Study text:
↓↓↓

In the combined data set, seven of the 19 patients died during the hospital admission in which they had the facial fractures.  The patients who died had multiple injuries so it is difficult to attribute the cause of death to one pathology alone.

Clinical Presentation
Most patients were male with a median age of 48 years (range, 18 to 83 years).  Most common cause of injury was motor vehicle accident.  Most patients had other injuries besides the facial fracture, including significant head injuries.
Most patients had significant hypovolemia on presentation.
Descriptions of facial fracture patterns
Five patients were described as having skull base fractures or Le Fort III fractures, with an additional three patients reported as having fractures of individual bones of the skull base (sphenoids or ethmoids). Four of these eight patients died. Of the 10 patients identified with a Le Fort fracture, five died.

Management
The authors discuss the following at important aspects of management:
1.  Recognition of Facial Fracture Hemorrhage as Significant
2.  Arrest of Hemorrhage Method
In three patients, arrest of hemorrhage was attempted with nasal/oral/pharyngeal packing alone. All three patients died. As all three had multiple injuries, the contribution of the facial fracture hemorrhage to death was difficult to quantify.
Ten patients had insertion of balloon catheters of some sort--Foley catheters or Brighton epistaxis catheters--and no vessel ligation. Four of these patients died; again, each of the deaths occurred in the context of polytrauma.
Five patients had ligation of a vessel, either the external carotid, maxillary, or anterior ethmoidal, with or without other measures. None of these patients died. No patients had radiological embolization of vessels to the face.
3.  Airway Management
4.  Blood Transfusion
All patients were given a transfusion of packed red cells. The median number of units given was 9 and the mean number was 10.

↑↑↑

Supplied records:
↓↓↓

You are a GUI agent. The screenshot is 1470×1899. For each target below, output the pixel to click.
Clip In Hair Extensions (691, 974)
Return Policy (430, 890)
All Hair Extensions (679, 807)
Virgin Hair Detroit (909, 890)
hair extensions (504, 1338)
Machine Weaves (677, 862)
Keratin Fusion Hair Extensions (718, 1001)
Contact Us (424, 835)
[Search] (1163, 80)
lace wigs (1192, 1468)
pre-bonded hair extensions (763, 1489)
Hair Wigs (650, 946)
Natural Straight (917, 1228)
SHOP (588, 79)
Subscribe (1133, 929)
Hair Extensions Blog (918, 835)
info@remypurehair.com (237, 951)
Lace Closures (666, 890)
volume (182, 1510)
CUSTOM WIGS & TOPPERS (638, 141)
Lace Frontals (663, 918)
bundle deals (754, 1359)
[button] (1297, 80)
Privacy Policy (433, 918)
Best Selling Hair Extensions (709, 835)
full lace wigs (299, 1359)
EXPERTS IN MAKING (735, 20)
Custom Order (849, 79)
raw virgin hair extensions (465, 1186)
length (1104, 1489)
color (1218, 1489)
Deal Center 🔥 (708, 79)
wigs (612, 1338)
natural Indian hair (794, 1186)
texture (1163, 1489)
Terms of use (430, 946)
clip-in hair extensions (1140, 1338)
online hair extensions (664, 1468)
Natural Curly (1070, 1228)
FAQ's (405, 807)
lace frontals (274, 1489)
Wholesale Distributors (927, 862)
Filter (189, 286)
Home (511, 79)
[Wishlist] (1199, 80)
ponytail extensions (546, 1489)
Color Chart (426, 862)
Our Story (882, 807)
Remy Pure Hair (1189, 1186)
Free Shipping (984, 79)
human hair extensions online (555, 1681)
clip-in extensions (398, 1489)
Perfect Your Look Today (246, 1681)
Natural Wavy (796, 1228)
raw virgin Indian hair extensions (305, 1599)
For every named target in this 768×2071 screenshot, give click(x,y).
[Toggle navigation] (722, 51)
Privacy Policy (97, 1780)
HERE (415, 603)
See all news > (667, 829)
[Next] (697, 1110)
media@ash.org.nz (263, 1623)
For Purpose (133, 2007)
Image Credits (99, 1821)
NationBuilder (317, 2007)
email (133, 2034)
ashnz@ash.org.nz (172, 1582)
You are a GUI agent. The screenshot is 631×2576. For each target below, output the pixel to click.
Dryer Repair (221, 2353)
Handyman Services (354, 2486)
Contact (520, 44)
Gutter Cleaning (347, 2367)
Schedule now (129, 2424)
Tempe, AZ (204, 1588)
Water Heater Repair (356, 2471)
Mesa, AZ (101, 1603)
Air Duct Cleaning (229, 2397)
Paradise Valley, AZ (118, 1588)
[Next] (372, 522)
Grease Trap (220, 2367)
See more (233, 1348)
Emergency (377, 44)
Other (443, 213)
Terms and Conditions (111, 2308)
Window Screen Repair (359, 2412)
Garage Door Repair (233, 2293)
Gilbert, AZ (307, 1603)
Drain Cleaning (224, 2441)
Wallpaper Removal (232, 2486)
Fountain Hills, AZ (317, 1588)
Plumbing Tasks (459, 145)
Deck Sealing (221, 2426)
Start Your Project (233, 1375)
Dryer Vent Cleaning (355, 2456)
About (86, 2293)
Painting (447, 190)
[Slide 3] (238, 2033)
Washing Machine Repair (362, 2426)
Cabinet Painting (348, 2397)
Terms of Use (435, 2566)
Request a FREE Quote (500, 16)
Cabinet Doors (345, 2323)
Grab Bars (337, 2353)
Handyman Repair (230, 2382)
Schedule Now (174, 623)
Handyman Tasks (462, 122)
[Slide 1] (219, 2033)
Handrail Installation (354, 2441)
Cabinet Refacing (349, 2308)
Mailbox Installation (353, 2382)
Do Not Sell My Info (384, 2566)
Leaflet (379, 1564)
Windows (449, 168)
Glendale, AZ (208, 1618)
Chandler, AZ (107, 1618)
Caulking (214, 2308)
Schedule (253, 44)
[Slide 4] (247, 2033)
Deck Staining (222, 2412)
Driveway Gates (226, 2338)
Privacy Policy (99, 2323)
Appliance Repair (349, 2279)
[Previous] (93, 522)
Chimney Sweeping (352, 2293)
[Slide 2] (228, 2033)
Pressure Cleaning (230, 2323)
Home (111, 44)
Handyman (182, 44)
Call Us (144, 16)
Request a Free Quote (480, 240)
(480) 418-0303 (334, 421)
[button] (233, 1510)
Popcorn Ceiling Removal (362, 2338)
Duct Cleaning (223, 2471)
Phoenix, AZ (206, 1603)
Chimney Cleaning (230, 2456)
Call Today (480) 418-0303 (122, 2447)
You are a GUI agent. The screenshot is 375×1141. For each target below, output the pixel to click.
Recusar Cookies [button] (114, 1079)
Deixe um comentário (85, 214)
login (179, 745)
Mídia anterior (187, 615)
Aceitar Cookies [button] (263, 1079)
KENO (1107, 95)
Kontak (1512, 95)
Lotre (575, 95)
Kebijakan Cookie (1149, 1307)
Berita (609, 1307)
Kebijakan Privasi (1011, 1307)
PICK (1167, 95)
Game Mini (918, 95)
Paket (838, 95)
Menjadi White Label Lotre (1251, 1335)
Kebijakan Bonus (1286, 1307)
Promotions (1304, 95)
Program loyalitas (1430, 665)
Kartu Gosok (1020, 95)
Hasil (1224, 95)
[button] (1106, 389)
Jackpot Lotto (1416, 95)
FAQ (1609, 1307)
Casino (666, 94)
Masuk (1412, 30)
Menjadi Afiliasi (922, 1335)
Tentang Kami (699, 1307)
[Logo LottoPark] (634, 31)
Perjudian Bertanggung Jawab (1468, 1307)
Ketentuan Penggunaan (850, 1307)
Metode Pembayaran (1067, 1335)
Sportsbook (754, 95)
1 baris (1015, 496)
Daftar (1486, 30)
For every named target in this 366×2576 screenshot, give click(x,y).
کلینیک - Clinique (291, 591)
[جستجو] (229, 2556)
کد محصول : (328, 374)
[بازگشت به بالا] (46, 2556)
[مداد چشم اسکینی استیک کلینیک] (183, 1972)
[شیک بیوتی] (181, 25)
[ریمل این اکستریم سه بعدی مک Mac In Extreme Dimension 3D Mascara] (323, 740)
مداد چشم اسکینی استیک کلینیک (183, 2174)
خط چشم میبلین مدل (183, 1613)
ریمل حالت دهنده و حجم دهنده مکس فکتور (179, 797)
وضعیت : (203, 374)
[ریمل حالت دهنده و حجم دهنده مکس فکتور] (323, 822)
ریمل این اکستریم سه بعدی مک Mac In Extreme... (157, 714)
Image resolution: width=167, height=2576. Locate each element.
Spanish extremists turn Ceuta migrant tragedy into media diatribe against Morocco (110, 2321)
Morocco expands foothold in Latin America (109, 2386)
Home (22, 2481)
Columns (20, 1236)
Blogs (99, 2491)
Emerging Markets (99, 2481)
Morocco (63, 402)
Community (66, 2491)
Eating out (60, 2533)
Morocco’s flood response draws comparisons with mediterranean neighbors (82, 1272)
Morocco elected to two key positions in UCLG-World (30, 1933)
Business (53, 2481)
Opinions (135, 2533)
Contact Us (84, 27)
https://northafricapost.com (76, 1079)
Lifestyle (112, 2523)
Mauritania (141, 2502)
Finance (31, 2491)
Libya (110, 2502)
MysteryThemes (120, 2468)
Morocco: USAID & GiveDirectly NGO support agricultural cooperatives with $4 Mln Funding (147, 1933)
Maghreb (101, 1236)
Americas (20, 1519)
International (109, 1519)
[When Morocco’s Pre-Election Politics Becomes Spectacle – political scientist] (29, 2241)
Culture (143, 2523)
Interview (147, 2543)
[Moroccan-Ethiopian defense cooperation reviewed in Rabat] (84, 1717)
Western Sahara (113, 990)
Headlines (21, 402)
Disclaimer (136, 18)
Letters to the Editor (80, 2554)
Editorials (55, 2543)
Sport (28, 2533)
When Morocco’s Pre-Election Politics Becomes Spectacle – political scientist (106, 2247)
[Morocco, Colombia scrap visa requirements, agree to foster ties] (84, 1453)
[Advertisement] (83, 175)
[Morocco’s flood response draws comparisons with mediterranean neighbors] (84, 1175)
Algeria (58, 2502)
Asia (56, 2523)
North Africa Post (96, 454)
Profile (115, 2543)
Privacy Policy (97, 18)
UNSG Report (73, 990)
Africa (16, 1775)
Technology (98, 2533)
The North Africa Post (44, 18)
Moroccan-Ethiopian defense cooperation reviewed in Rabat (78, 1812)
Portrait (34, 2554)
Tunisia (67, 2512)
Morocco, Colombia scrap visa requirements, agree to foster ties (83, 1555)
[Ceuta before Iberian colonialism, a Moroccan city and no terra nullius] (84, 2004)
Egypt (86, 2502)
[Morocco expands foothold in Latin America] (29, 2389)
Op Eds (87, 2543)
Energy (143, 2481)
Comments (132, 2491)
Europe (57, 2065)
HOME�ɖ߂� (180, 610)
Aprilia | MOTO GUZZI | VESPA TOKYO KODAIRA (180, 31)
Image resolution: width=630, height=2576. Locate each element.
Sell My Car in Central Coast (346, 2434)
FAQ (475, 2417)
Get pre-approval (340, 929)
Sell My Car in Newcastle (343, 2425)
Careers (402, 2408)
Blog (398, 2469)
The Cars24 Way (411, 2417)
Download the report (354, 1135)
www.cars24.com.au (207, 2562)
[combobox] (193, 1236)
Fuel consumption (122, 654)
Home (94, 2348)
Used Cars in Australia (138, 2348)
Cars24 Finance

↑↑↑

Aim of the exercise:
Reproduce the entire facial fracture hemorrhage text above, word for word.

Result below:
In the combined data set, seven of the 19 patients died during the hospital admission in which they had the facial fractures.  The patients who died had multiple injuries so it is difficult to attribute the cause of death to one pathology alone.

Clinical Presentation
Most patients were male with a median age of 48 years (range, 18 to 83 years).  Most common cause of injury was motor vehicle accident.  Most patients had other injuries besides the facial fracture, including significant head injuries.
Most patients had significant hypovolemia on presentation.
Descriptions of facial fracture patterns
Five patients were described as having skull base fractures or Le Fort III fractures, with an additional three patients reported as having fractures of individual bones of the skull base (sphenoids or ethmoids). Four of these eight patients died. Of the 10 patients identified with a Le Fort fracture, five died.

Management
The authors discuss the following at important aspects of management:
1.  Recognition of Facial Fracture Hemorrhage as Significant
2.  Arrest of Hemorrhage Method
In three patients, arrest of hemorrhage was attempted with nasal/oral/pharyngeal packing alone. All three patients died. As all three had multiple injuries, the contribution of the facial fracture hemorrhage to death was difficult to quantify.
Ten patients had insertion of balloon catheters of some sort--Foley catheters or Brighton epistaxis catheters--and no vessel ligation. Four of these patients died; again, each of the deaths occurred in the context of polytrauma.
Five patients had ligation of a vessel, either the external carotid, maxillary, or anterior ethmoidal, with or without other measures. None of these patients died. No patients had radiological embolization of vessels to the face.
3.  Airway Management
4.  Blood Transfusion
All patients were given a transfusion of packed red cells. The median number of units given was 9 and the mean number was 10.